Now, I do think that letting Brooks stay this year was a purely financial move, but at the same time, it was a move that reflected the organization isn’t serious about a culture change.
But it isn’t too late to correct. Tommy’s real test is whether he will let Brooks walk now or actually do the unbelievable and give him a contract extension. I do think Tommy could actually prove the naysayers wrong and show leadership by letting Brooks go and hiring a coach like Kenny Atkinson with a proven and very impressive record of culture change and rebuild during years of scarce draft assets. Atkinson is available now due to unique circumstances (story for another time) and passing up the opportunity to hire Atkinson now would be nothing less than a huge mistake, in my opinion.
However, I have serious doubts something like that would happen. As I wrote in length the complicating detail (that many outlets do not report) is that Brooks and Sheppard share the same all-powerful agent so it seems they are here to ride the waves in tandem.
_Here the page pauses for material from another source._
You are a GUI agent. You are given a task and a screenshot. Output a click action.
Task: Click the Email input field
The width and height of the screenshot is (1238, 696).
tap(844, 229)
Your take?
KB: I thought Brooks would be a solid upgrade from Randy Wittman and that just hasn’t been the case — and not because hindsight tells me Wittman was better than I thought. My preference wouldn’t be Atkinson, though. He did okay helping some of the Nets youngsters develop, but he’s relatively weak on Xs and Os and game management.
My preference when looking at coaches has long been to seek out guys who have been successful at the minor league level and bring them up. There have been a number of good NBA coaches who fit this profile. Skip the retread — go hire the next hot candidate. And with Sheppard’s vast network, he should have a sense for who that is.